2010-02-09 06:01:46 , Aktualizacja 2010-02-09 11:25:31
– Przez rok działalności Kolei Gondolowej populacja cietrzewia w Izerach zmniejszyła się o 10 procent – szacuje Krzysztof Okrzesiński, członek stowarzyszenia.
Jego organizacja złożyła w Regionalnej Dyrekcji Ochrony Środowiska skargę na Kolej Gondolową. Ekolodzy zażądali, by zobowiązano firmę do naprawienia szkód i wprowadzenia rozwiązań zabezpieczających przed dalszym negatywnym oddziaływaniem wyciągu na przyrodę.
Jednym z takich rozwiązań ma być zmiana przebiegu Głównego Szlaku Sudeckiego na odcinku od górnej stacji Kolei Gondolowej do Polany Izerskiej.
Chodzi o to, żeby wysiadający z kolejki turyści nie płoszyli cietrzewi, które w tym rejonie mają swe tokowisko. Autorem tego pomysłu jest ornitolog Artur Pałucki. Sugeruje, by szlak przesunąć o kilka kilometrów. Do Polany Izerskiej można by dojść przez przełęcz Łącznik i dalej szutrową drogą „telefoniczną”.
Pomysł przyrodników skrytykował Andrzej Mateusiak, wiceprezes Oddziału PTTK „Sudety Zachodnie”. Według niego kierowanie pieszych turystów na drogę „telefoniczną” może być dla nich niebezpieczne.
– Będzie tam nadmierny tłok, bo spotkają się na niej zarówno piesi, jak i rowerzyści. Bezkrytycznie chce się wprowadzić zielone światło dla cietrzewia, a czerwone dla ludzi – oburza się Mateusiak.

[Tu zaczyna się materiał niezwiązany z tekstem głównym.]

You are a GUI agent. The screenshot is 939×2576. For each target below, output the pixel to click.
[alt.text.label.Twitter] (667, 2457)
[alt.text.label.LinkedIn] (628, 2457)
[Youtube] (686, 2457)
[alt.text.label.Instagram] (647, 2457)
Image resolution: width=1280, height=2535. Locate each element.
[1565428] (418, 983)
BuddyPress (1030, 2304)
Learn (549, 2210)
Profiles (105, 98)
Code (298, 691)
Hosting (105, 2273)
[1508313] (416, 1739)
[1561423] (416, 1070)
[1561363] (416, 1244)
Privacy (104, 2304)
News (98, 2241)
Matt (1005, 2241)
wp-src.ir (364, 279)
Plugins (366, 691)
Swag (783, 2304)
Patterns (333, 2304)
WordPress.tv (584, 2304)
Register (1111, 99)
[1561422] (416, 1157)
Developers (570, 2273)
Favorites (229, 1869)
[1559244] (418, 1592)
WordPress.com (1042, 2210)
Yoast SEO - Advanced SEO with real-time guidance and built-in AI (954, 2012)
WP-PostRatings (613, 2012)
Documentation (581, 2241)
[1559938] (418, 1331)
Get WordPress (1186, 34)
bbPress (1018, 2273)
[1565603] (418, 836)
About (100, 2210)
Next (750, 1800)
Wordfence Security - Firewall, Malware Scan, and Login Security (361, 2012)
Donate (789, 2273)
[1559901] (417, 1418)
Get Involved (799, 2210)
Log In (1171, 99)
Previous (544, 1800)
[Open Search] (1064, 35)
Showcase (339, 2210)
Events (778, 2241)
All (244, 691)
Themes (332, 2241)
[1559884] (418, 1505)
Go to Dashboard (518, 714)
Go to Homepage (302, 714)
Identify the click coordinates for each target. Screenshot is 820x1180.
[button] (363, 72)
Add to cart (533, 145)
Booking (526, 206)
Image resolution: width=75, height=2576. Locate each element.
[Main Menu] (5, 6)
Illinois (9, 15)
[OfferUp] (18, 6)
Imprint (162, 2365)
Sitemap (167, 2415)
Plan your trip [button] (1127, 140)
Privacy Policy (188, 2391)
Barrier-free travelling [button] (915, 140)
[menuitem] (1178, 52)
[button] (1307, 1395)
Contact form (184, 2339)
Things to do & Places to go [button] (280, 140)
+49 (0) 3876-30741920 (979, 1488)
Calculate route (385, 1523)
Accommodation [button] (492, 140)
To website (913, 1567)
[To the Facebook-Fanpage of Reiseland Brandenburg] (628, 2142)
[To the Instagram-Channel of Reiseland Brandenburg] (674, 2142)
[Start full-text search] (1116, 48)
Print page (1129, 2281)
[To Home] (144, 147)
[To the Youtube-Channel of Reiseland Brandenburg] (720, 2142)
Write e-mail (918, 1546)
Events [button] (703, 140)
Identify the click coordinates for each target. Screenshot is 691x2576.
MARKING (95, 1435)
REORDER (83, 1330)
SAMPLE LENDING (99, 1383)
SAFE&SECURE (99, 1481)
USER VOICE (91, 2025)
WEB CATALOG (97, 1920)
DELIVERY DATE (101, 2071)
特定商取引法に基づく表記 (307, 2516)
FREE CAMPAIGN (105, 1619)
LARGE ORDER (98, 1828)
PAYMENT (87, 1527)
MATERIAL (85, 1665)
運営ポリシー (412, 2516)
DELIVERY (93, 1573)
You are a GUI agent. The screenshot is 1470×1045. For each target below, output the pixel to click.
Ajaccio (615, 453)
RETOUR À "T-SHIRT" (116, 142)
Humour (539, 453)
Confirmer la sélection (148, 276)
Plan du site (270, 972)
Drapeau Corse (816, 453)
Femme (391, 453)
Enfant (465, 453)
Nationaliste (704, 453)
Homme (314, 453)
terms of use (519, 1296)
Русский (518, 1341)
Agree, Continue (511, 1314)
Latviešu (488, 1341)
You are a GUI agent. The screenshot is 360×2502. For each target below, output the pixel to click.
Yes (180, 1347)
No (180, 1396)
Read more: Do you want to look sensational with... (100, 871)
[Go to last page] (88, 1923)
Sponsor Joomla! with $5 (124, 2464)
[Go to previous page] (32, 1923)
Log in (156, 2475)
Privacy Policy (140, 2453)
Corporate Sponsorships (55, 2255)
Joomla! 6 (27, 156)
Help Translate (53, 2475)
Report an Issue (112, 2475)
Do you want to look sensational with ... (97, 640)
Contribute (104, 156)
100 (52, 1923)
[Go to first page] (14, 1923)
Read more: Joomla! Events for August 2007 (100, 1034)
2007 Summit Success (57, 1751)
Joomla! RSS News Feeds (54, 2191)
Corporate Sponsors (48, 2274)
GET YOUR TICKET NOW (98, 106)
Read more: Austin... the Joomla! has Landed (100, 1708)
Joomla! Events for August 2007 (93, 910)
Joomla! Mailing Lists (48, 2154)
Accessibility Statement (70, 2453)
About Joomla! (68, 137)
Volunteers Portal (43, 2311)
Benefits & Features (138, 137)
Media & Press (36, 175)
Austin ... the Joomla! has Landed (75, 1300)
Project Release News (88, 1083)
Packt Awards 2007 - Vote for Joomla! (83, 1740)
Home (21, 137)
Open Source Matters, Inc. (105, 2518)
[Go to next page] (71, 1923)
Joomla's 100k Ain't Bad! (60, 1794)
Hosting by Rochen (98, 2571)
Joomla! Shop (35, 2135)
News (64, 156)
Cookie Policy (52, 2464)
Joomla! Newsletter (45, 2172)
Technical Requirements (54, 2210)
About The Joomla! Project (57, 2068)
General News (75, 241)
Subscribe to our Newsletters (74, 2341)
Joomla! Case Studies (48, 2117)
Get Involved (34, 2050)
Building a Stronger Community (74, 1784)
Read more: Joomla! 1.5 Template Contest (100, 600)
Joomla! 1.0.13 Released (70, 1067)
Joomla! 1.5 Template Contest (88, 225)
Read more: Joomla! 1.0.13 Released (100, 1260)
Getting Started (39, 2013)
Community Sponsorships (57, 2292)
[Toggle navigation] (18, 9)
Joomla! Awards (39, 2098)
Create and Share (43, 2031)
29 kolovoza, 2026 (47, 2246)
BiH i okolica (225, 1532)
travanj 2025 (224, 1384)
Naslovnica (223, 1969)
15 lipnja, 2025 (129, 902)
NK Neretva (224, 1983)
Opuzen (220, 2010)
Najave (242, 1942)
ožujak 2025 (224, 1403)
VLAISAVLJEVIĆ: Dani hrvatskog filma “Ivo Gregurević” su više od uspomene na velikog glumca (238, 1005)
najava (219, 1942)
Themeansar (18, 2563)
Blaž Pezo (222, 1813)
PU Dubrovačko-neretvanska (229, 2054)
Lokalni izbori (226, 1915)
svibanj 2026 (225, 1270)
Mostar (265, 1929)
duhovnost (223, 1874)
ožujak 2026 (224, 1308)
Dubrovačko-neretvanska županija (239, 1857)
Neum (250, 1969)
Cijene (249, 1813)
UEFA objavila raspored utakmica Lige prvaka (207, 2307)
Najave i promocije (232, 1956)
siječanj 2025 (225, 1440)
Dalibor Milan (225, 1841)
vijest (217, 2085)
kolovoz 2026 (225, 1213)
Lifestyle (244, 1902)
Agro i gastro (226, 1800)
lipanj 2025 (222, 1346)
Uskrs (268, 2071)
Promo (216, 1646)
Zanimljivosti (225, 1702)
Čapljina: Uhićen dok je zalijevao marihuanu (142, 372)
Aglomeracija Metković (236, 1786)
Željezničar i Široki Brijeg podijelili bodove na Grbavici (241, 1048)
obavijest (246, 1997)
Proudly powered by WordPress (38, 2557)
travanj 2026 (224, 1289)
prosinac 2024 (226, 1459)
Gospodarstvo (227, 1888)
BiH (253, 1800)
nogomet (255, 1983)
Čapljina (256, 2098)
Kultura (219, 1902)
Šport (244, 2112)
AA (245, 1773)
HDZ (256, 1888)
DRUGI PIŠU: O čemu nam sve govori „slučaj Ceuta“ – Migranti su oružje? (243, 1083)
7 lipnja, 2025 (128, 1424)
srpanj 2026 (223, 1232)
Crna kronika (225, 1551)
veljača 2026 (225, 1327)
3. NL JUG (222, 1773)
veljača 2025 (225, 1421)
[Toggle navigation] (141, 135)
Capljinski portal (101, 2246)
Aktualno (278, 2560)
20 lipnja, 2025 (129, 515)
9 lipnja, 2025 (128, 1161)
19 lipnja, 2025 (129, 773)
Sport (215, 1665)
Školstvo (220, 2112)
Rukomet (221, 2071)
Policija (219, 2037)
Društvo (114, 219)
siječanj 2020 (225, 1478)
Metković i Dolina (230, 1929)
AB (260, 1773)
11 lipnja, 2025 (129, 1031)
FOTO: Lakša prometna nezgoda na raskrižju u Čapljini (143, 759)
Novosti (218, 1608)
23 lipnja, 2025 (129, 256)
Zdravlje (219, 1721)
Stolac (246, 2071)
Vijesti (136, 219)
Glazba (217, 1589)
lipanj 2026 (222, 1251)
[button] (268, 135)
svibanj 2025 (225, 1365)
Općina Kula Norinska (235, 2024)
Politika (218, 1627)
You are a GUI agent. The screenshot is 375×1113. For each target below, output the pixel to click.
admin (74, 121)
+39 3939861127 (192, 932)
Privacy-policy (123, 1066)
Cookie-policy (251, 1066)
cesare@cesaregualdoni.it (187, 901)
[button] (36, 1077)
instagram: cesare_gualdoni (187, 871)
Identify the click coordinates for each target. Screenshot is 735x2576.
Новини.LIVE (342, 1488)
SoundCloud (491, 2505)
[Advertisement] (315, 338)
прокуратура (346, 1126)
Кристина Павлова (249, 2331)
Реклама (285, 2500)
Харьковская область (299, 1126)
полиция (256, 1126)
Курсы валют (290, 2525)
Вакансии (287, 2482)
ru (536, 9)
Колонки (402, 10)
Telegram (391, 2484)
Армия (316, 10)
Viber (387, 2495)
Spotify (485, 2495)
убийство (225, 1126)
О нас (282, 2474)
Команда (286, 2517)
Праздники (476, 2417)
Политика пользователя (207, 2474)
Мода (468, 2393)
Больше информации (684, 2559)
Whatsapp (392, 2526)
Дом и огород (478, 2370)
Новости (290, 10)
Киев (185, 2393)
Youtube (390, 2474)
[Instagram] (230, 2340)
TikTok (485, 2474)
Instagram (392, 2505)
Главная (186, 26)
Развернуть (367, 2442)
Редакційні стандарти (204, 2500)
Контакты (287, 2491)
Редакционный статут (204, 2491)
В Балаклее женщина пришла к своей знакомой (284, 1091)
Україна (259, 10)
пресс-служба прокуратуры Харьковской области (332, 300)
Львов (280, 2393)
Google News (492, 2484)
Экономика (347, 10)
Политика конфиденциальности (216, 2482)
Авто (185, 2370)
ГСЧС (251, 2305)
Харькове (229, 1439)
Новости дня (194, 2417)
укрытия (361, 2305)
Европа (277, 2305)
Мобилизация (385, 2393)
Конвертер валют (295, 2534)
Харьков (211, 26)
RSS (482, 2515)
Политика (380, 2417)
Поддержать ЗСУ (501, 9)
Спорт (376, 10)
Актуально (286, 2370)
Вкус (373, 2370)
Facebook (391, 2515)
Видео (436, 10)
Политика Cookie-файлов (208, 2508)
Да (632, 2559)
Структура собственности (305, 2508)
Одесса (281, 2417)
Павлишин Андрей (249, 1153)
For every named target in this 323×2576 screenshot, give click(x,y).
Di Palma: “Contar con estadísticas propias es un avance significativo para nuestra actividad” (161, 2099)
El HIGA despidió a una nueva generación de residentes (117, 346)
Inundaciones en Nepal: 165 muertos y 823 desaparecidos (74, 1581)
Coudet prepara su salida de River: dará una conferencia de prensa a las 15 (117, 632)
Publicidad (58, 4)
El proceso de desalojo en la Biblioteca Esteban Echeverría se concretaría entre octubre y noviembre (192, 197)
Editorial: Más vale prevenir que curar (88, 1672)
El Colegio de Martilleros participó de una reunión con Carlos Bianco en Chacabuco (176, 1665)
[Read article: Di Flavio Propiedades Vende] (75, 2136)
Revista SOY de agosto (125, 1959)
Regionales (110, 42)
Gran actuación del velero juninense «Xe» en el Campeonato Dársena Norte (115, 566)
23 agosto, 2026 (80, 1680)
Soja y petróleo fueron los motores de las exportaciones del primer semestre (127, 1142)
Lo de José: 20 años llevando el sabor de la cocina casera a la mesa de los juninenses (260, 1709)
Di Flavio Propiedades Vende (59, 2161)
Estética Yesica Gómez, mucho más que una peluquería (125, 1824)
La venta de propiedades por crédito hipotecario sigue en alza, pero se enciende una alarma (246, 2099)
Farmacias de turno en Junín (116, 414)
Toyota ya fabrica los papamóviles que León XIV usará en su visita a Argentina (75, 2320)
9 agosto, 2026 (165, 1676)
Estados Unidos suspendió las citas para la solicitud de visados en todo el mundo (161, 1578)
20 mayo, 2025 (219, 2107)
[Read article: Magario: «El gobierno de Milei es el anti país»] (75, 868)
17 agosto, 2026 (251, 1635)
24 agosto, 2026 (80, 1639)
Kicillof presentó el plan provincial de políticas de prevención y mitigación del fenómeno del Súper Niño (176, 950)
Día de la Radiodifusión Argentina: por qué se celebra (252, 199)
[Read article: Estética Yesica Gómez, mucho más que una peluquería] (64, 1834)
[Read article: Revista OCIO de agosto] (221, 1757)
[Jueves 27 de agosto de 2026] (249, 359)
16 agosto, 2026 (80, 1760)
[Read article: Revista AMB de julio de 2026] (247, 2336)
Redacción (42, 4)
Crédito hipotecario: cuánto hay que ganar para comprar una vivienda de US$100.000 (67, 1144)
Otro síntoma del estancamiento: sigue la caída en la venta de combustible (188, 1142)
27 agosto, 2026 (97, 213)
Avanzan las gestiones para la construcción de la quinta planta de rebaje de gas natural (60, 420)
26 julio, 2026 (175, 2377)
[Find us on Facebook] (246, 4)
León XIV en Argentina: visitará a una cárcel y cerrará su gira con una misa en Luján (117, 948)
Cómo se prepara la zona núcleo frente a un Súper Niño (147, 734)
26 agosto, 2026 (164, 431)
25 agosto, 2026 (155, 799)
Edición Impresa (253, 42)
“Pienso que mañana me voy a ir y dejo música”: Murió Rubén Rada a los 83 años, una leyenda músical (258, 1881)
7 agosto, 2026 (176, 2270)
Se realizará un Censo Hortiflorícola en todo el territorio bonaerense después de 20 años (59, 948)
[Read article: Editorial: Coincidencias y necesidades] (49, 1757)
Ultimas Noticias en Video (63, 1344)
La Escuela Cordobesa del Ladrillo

PTTK, gminy: Mirsk i Świeradów oraz tamtejsze nadleśnictwo przygotowały więc kontrpropozycję wobec zaleceń przyrodników. Poprosiły o zaopiniowanie przez Regionalną Dyrekcję Ochrony Środowiska czasowego zamykania szlaku w czasie godów cietrzewi. Wówczas szlak byłby niedostępny od 15 marca do 15 czerwca. Przy okazji zgłoszono ponad 30 propozycji wytyczenia nowych szlaków lub łączników istniejących tras na terenie Gór Izerskich.
Wiesław Krzewina, nadleśniczy ze Świeradowa, uważa, że propozycja czasowego wyłączenia szlaku jest dobra, choć spodziewa się protestów ekologów. Według niego ostoja cietrzewia w Izerach nie jest zagrożona, bo liczba ptaków rośnie. Obecnie jest ich 120-130. Programy ochrony tego ptaka nadleśnictwo realizuje od 20 lat.
Regionalna Dyrekcja Ochrony Środowiska nie chce na razie przesądzać, która z koncepcji zwycięży.
– Na pewno budowa kolei wpłynęła na pogorszenie warunków bytowania cietrzewia.
Kolej będzie musiała jakoś zapobiec dalszemu negatywnemu wpływowi – mówi Agnieszka Panek z RDOŚ.